I have been interviewing faculty for the past couple of days who were involved in the Legal Education Podcasting Project and one of the questions that I put to each of them is ....

As technology improves to deliver even more high fidelity digital lectures - audio and video, do you think that this medium will come to replace the instructor in the classroom?

So far, no one has answered in the affirmative, but the answer was not always an unqualified 'YES'.

Most of the faculty I have interviewed abjured that there are certain portions of teaching that can be replaced with a recording and that this can free up time for more substantive discussion or interaction inside the classroom. So, one side effect of podcasting is that law faculty are manipulating the medium of teaching depending on the message. This is not a universal finding by any means, just an observational anecdote at this point, but it makes some sense.

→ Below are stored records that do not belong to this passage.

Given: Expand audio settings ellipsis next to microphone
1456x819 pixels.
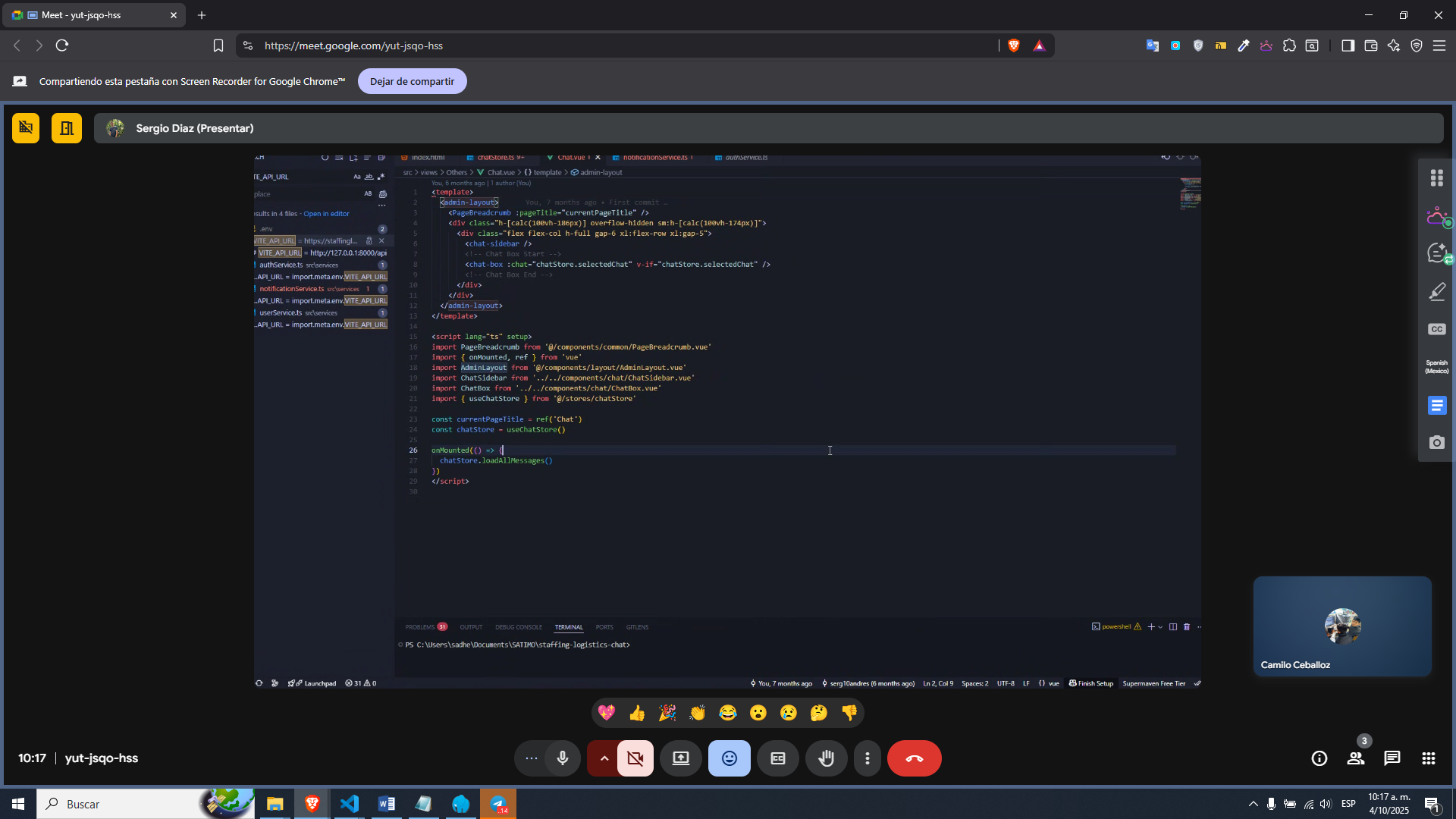Looking at the screenshot, I should click(x=531, y=758).
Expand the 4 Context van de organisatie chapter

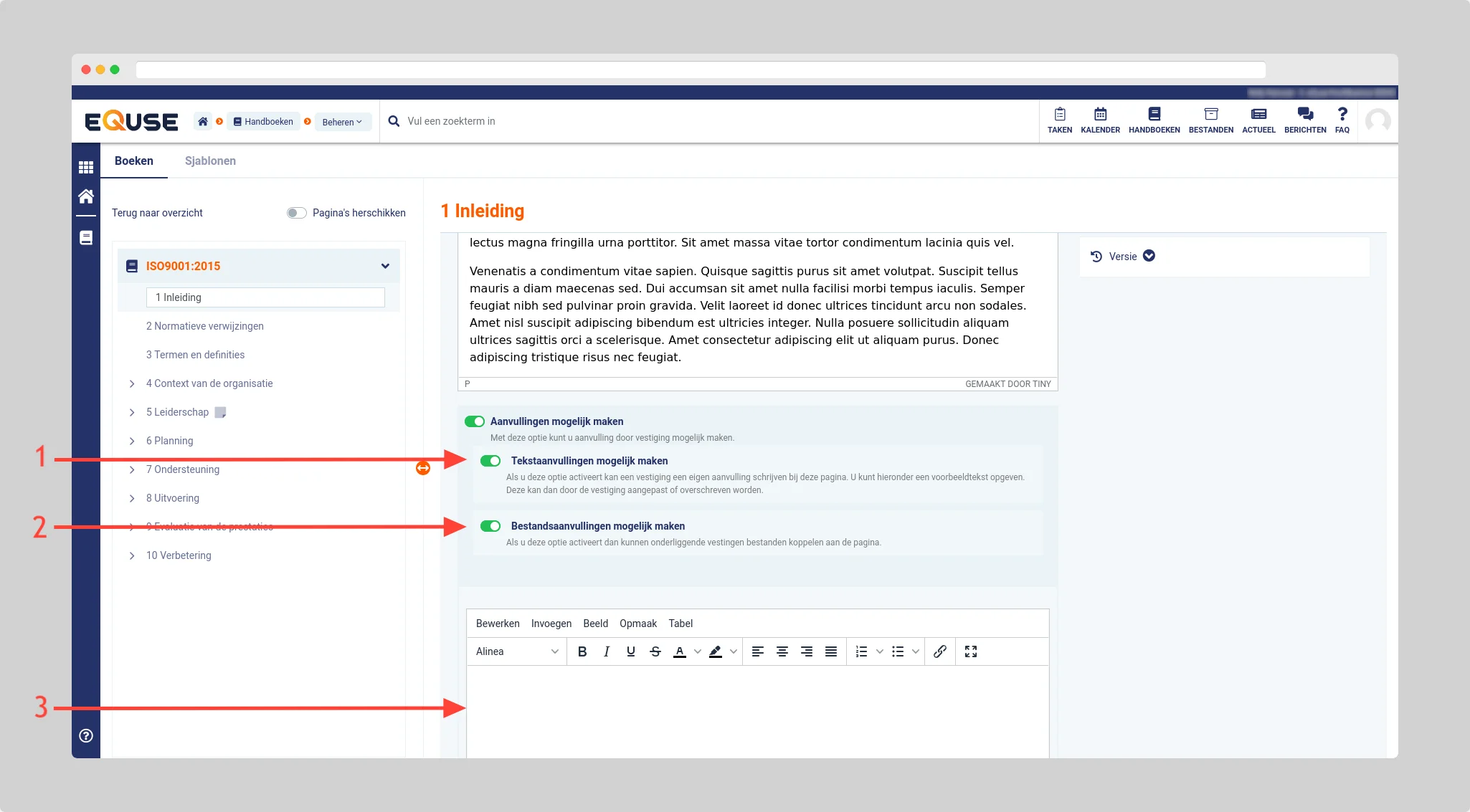[x=132, y=383]
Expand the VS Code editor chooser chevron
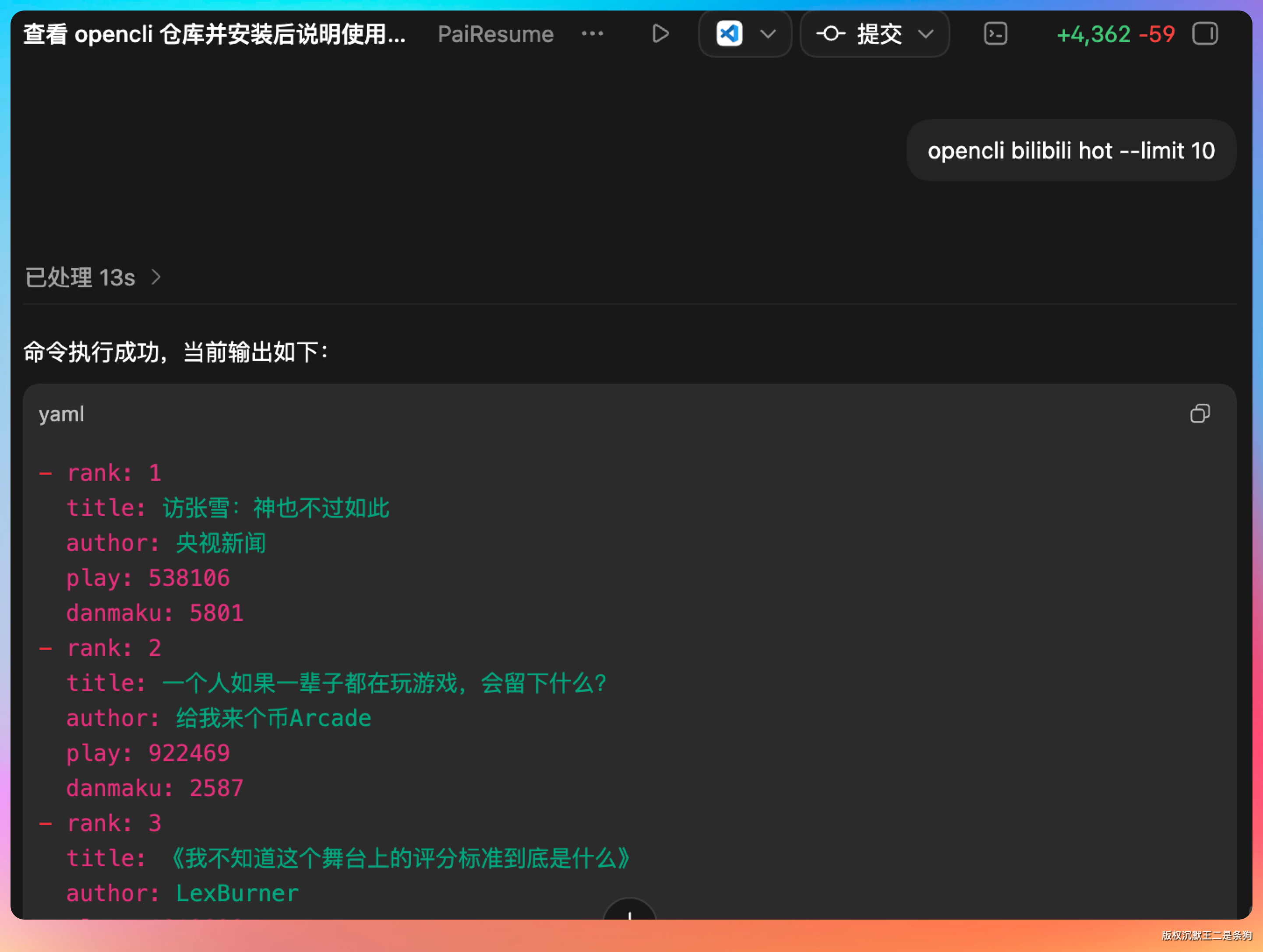 pyautogui.click(x=768, y=34)
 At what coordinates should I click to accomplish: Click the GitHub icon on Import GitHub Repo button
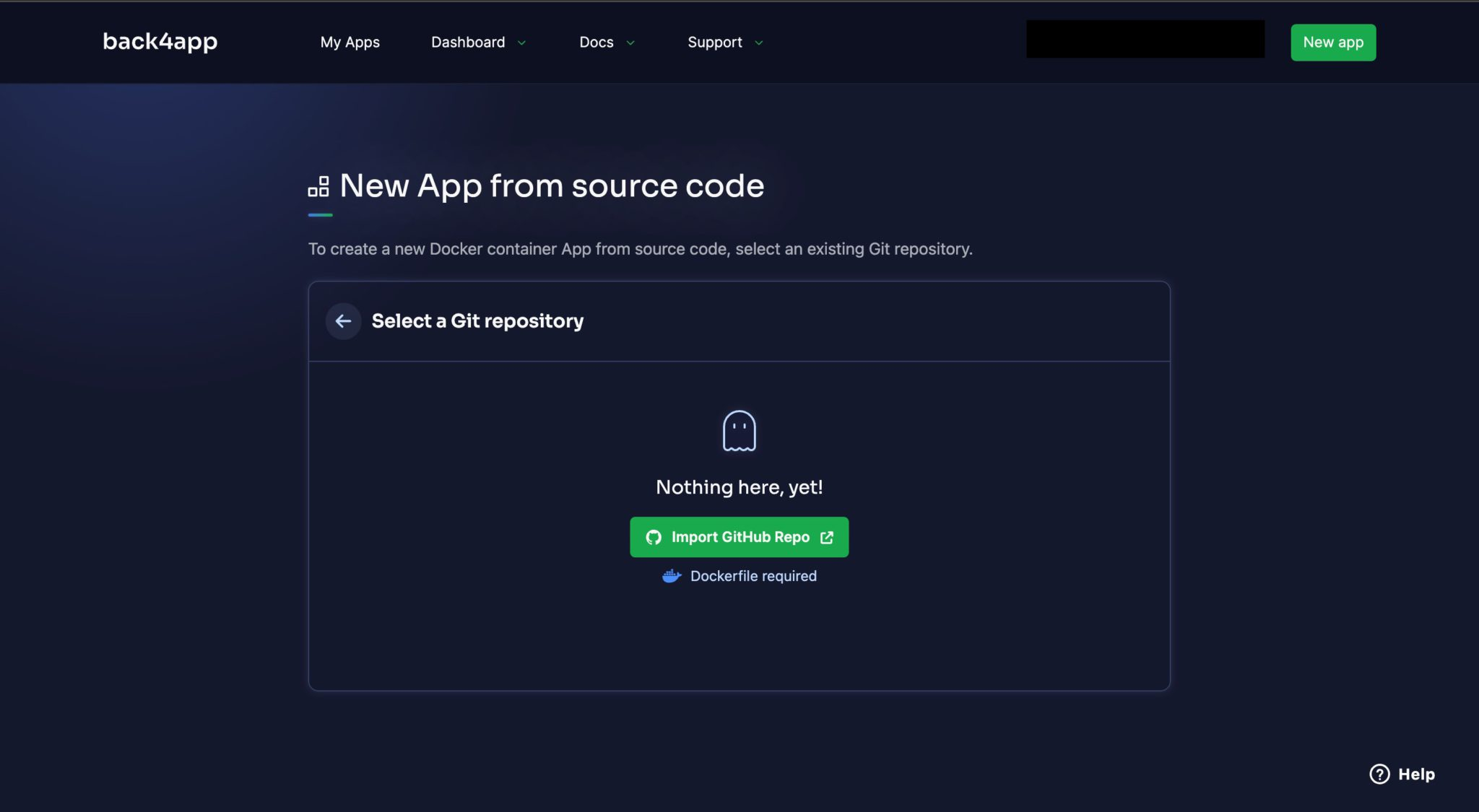tap(654, 537)
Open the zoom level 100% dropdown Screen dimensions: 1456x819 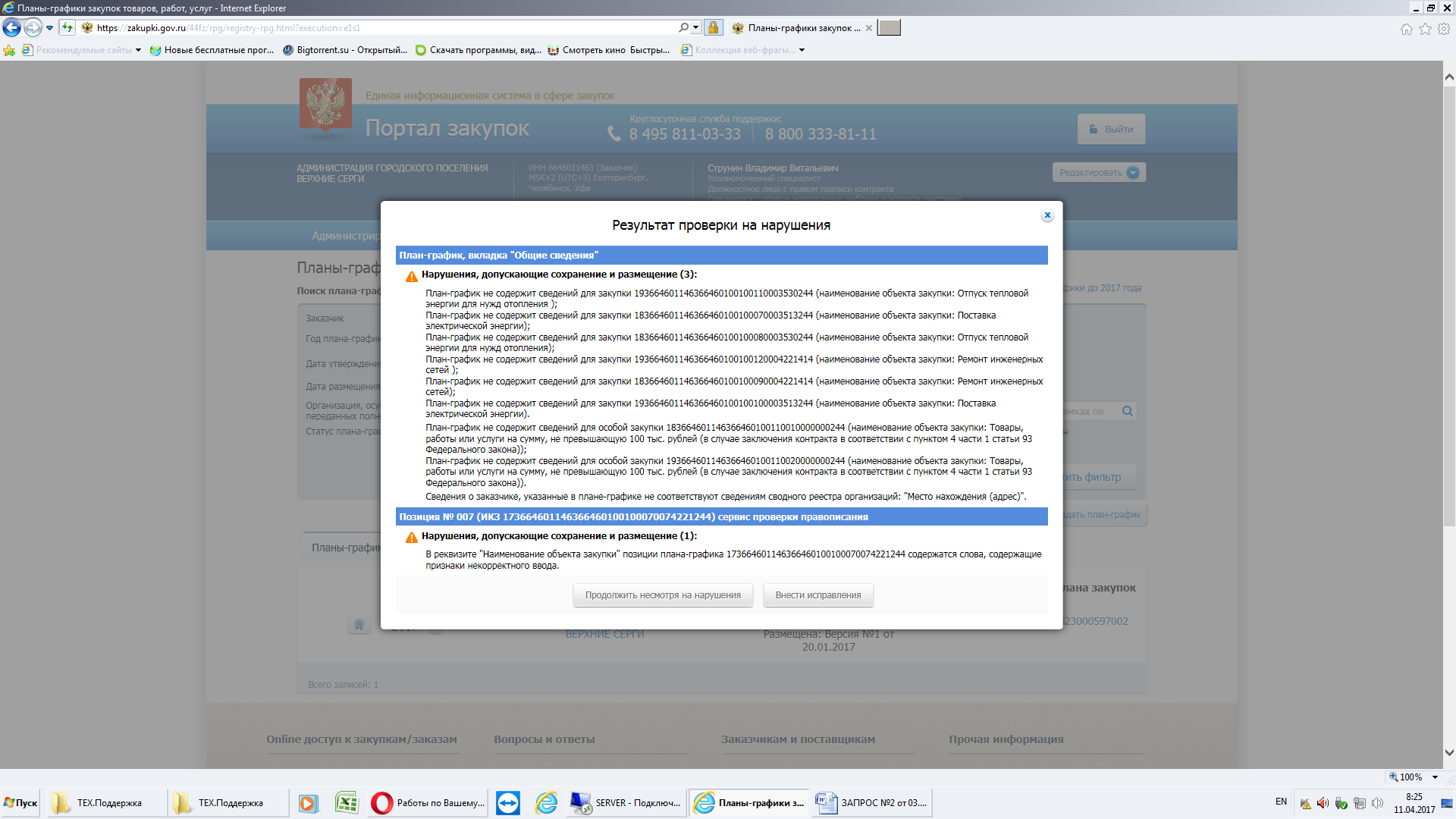tap(1435, 777)
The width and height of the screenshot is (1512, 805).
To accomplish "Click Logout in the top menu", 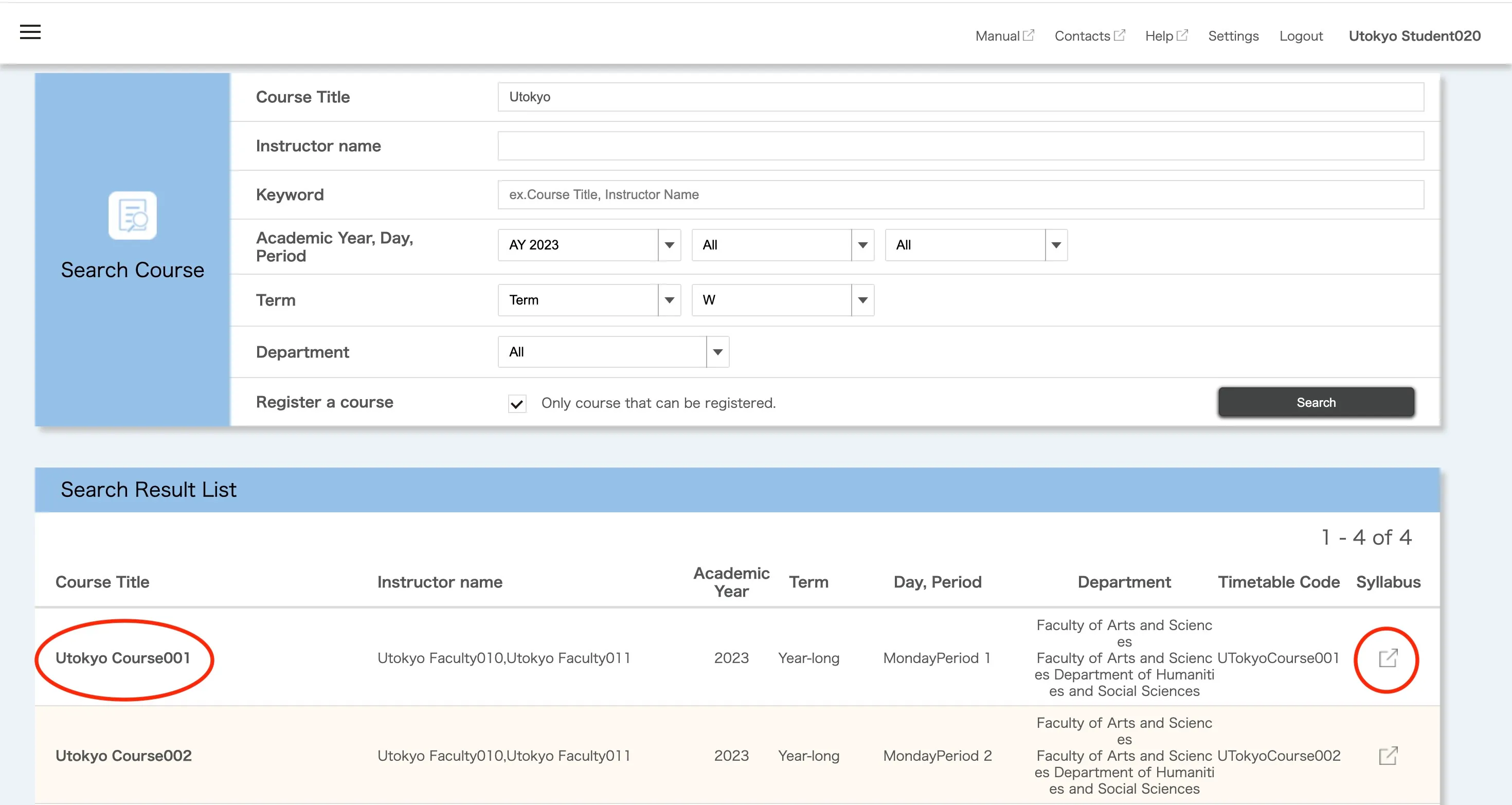I will coord(1301,36).
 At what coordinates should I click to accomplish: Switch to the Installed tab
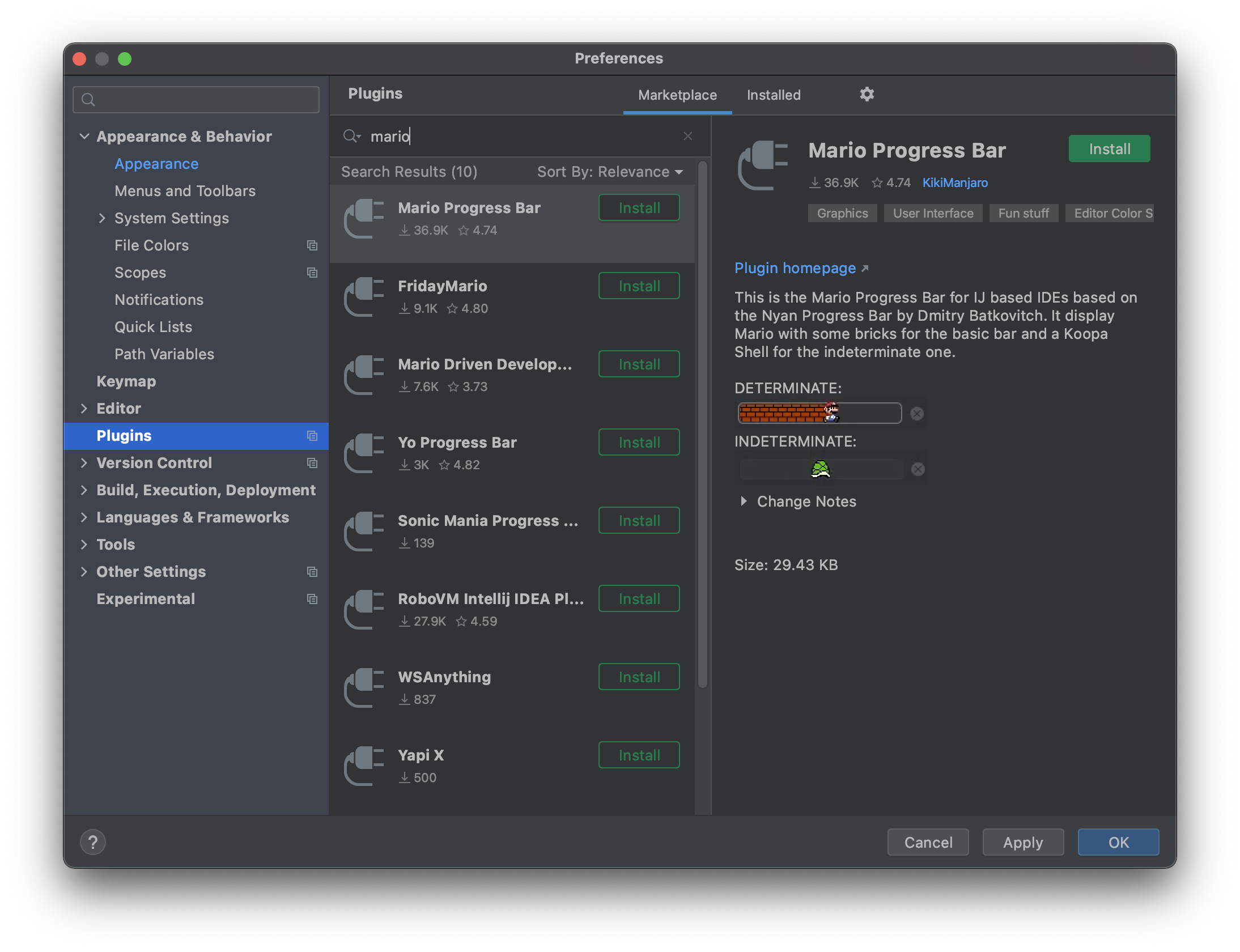tap(773, 95)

Today, I ran across this article with this sub-title...

"...A lecturer at a West Yorkshire university has abolished traditional lectures in favour of podcasts..."

This instructor teaches biochemistry to English undergraduates, but the point is that other educational podcasters are seeing similar things. The money quote from the article is....

"...Some lecture classes have 250 students, so I question the effectiveness of a didactic lecture for an hour..".

Emphasis mine.

Currently, I am also thick in the final planning for the 2006 CALI Conference and I had recently been reading about un-conferences. Wikipedia says that un-conferences are...

"....An unconference is a term that arose in the geek community to describe a conference where the content of the meeting is driven and created by the participants rather than by a single organizer..."

The inestimable Dave Winer (inventor of blogging and RSS) gets some credit for this ... uhmmmm ... innovation.

"...Winer's unconference is a discussion leader with a topic moving a microphone amongst a large audience of 50 to 200 people...."

... which to me sounds like the classroom discussion that podcasting makes more possible. Once there is a history of widely available podcasts from a critical mass of instructors, students may have already heard all the lectures (including all the jokes) that an instructor has to give. They may come to class more prepared than any past students ever have.

NIRVANA!

Imagine having your students over-prepared for class. I may be dreaming, but bear with me on this for a moment.

This dream classroom would also be a big challenge to the instructor. The solution is the Un-Classroom where the instructor is the discussion leader and the students "teach" the class. The instructor is part Guide and part Sage since she both guides the discussion and corrects student misunderstandings and provides clarifications or injects further chaos to challenge. Perhaps more importantly, the instructor teaches the students how to evaluate information and how to think critically. Isn't this the point of legal education?

I think this is what Mark Prensky was talking about in his writing when he opined that today's teachers cannot possibly keep up with today's Digital Natives.

"...the single biggest problem facing education today is that our Digital Immigrant instructors, who speak an outdated language (that of the pre-digital age), are struggling to teach a population that speaks an entirely new language...."

(Note: I have previously linked to a podcast by Marc Prensky here)

I agree (so far) with the podcasting faculty that live instructors are not in near-term danger of obsolescence. I do think that podcasting will have second-order effects that we are just beginning glimpse in this first experiment. I will be posting interviews with about a dozen faculty over the next couple of weeks from law schools all over the US who have taught all kinds of courses. It will be interesting to hear what they have to say.